The output should be every line below, retyped exactly, with no images.

(Supplied data Opens)

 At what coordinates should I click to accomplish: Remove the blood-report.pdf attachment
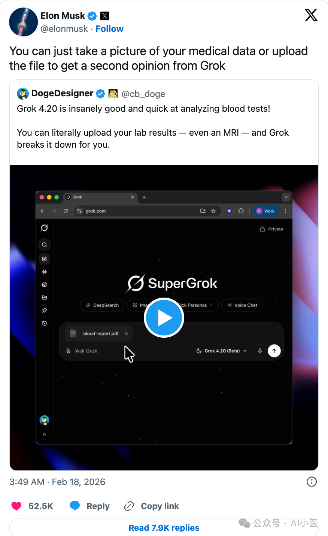click(126, 333)
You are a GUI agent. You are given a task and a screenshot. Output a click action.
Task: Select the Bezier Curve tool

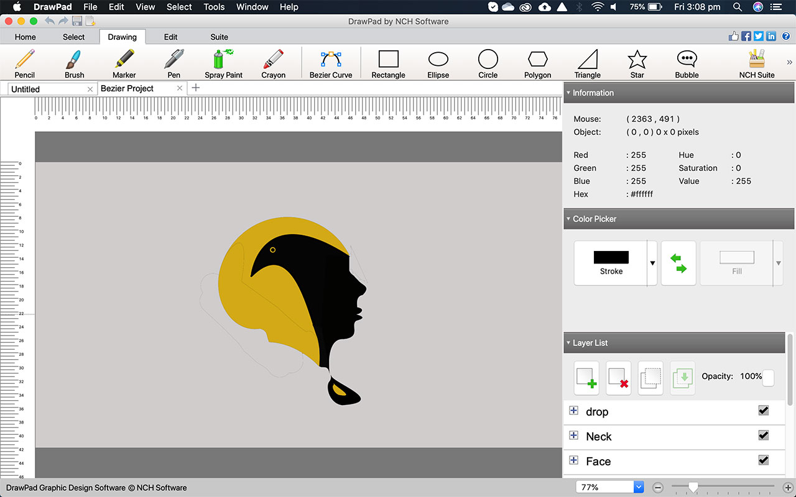coord(331,64)
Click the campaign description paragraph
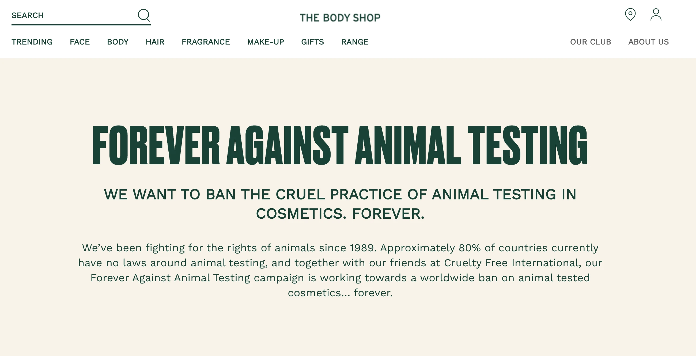Viewport: 696px width, 356px height. [340, 270]
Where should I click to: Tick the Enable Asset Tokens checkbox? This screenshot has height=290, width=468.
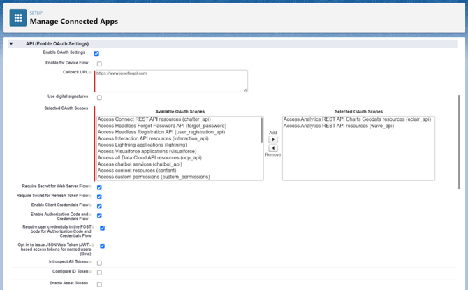click(x=99, y=284)
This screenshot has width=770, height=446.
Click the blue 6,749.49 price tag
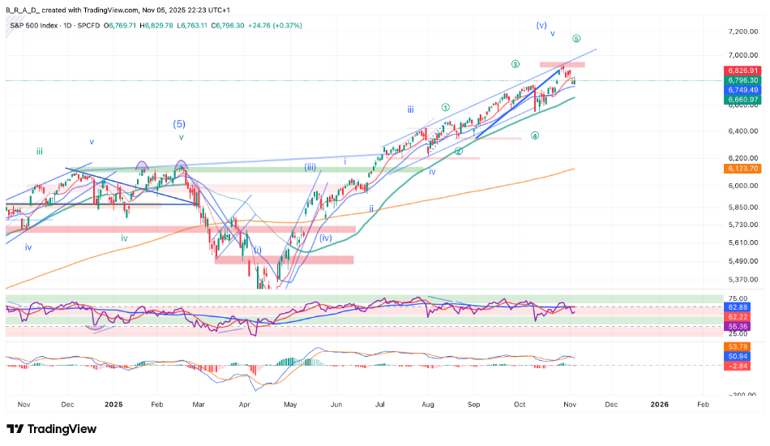click(x=742, y=90)
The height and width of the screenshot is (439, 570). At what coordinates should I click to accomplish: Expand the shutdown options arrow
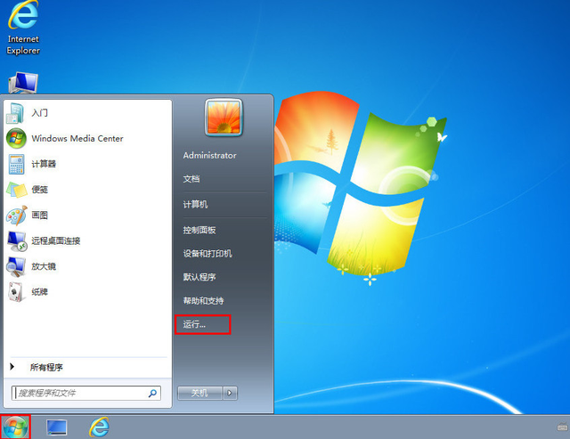[x=230, y=392]
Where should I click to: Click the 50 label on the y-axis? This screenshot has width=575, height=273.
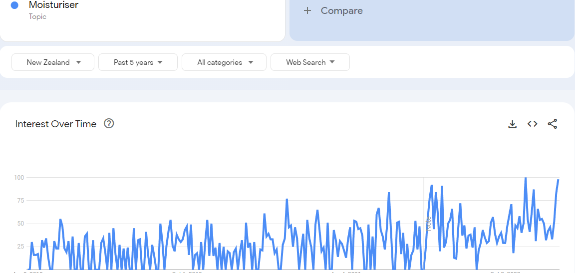coord(20,224)
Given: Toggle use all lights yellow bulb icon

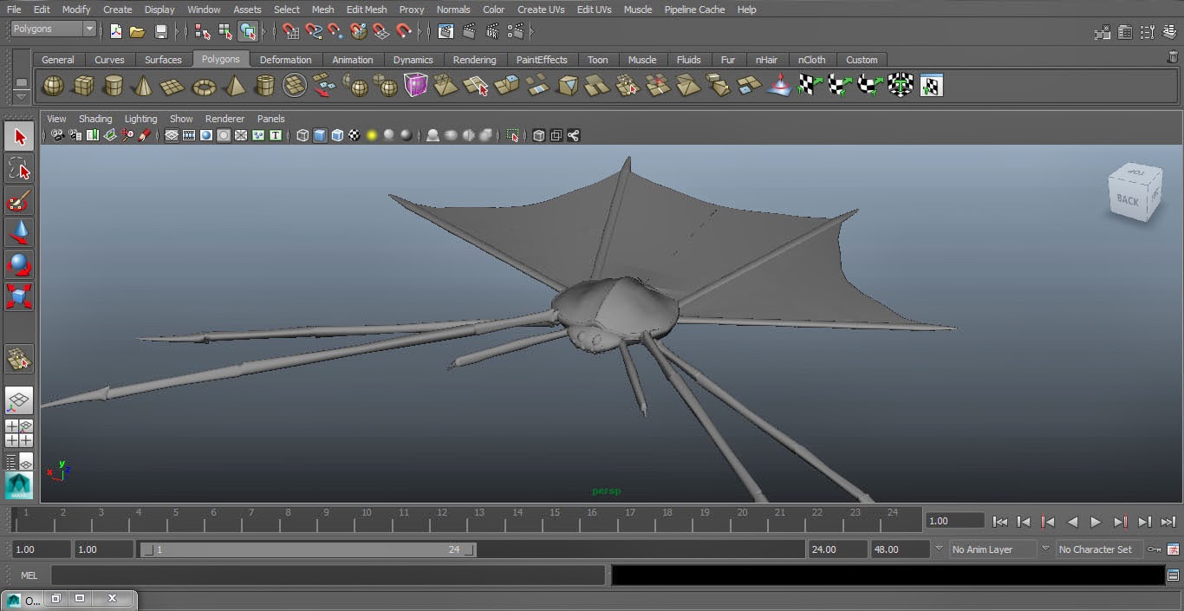Looking at the screenshot, I should point(372,135).
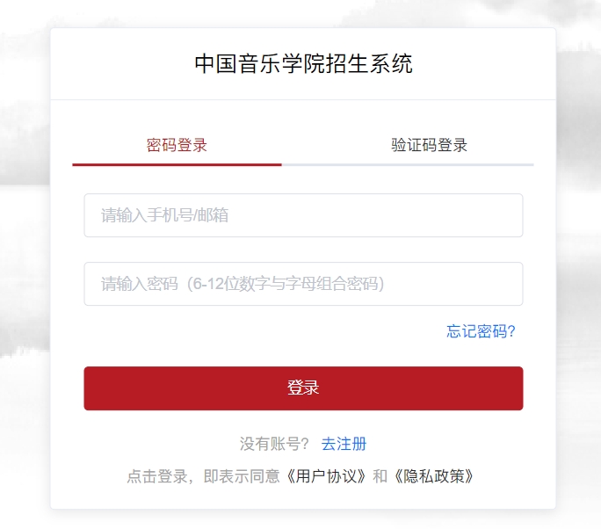Open the 《用户协议》 link

325,476
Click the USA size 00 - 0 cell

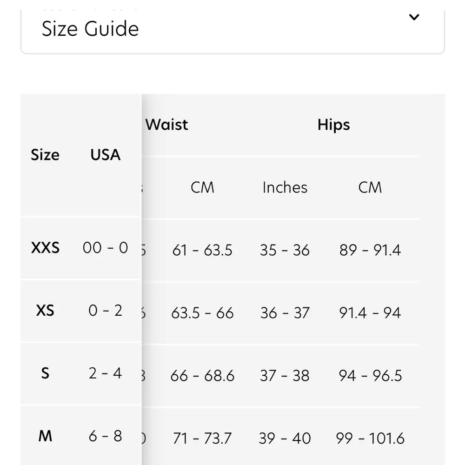pos(106,248)
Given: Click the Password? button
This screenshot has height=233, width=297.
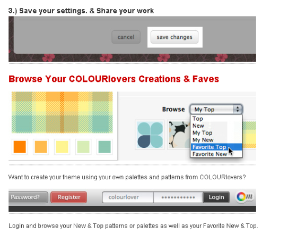Looking at the screenshot, I should [x=28, y=197].
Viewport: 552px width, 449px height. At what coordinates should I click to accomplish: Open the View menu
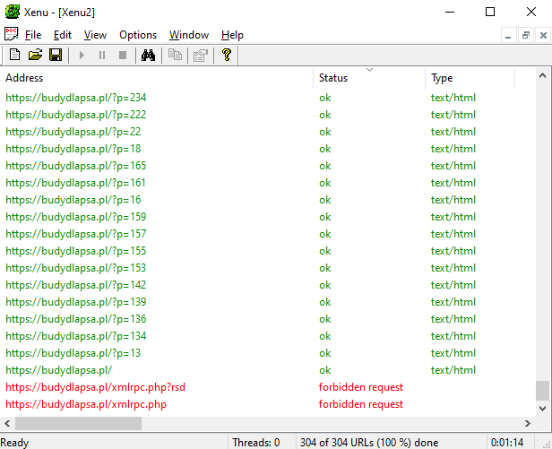[95, 35]
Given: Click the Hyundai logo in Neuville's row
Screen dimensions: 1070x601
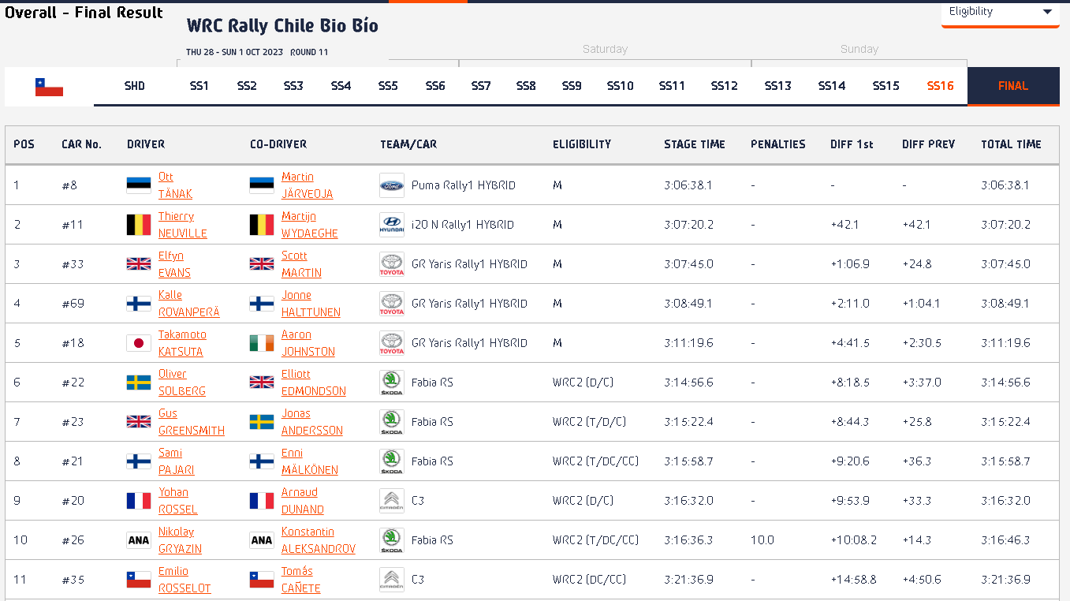Looking at the screenshot, I should (392, 225).
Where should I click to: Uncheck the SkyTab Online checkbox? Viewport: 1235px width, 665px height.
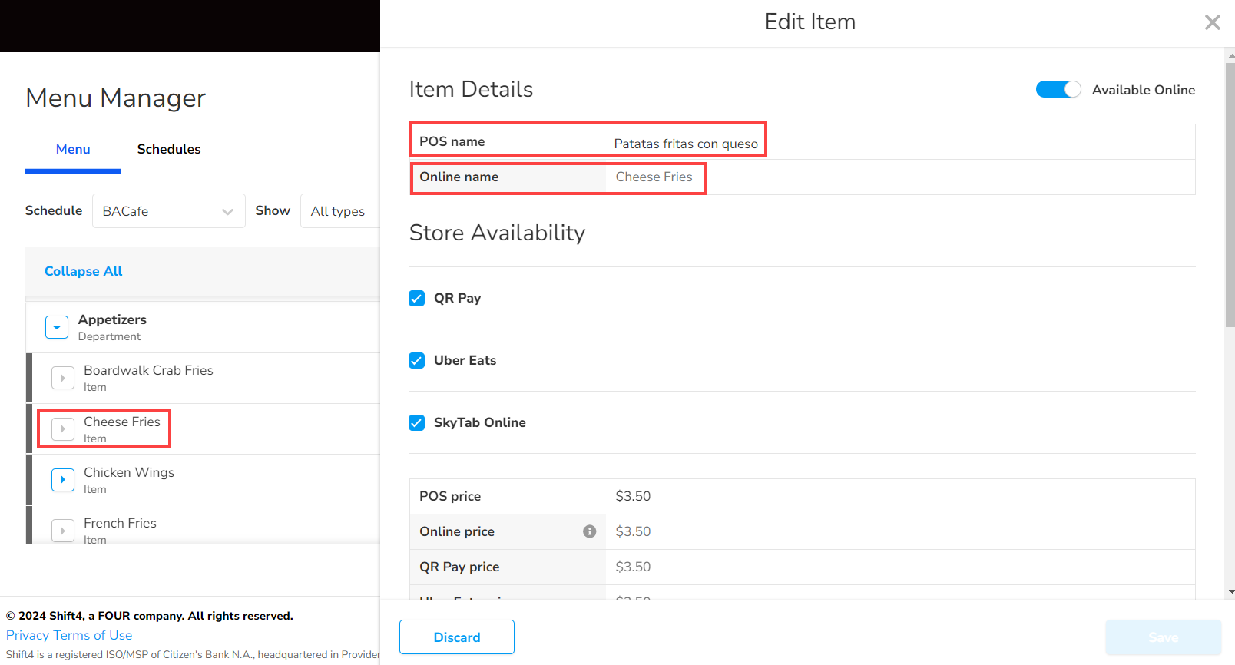tap(416, 422)
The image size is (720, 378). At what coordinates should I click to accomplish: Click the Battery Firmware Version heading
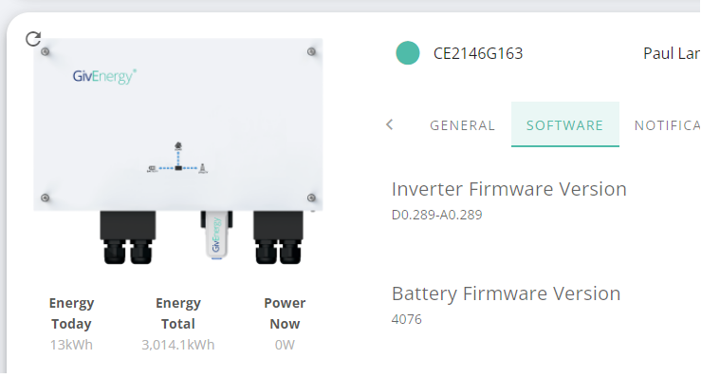[506, 293]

(Supplied data Closes)

= Written answer =
 At what coordinates should I click to accomplish: Remove the blood-report.pdf attachment
click(126, 333)
You are a GUI agent. You are given a task and a screenshot. Output a click action.
Task: Select the Bezier Curve tool

coord(331,64)
Click the campaign description paragraph
Viewport: 696px width, 356px height. [340, 270]
Where should I click to: Tick the Enable Asset Tokens checkbox? This screenshot has height=290, width=468.
click(x=99, y=284)
This screenshot has width=770, height=446.
Click the blue 6,749.49 price tag
click(x=742, y=90)
The height and width of the screenshot is (439, 570). At what coordinates should I click to accomplish: Expand the shutdown options arrow
[x=230, y=392]
Where should I click to: Click the 50 label on the y-axis? This screenshot has width=575, height=273.
coord(20,224)
Given: Toggle use all lights yellow bulb icon

Looking at the screenshot, I should point(372,135).
Open the 《用户协议》 link

325,476
Click the USA size 00 - 0 cell

pos(106,248)
Given: Click the Password? button
This screenshot has height=233, width=297.
Looking at the screenshot, I should [x=28, y=197].
Viewport: 552px width, 449px height. At what coordinates should I click to accomplish: Open the View menu
[95, 35]
Given: Click the Hyundai logo in Neuville's row
Screen dimensions: 1070x601
Looking at the screenshot, I should (392, 225).
Where should I click to: Uncheck the SkyTab Online checkbox? Viewport: 1235px width, 665px height.
tap(416, 422)
The image size is (720, 378). At what coordinates should I click to accomplish: Click the Battery Firmware Version heading
[506, 293]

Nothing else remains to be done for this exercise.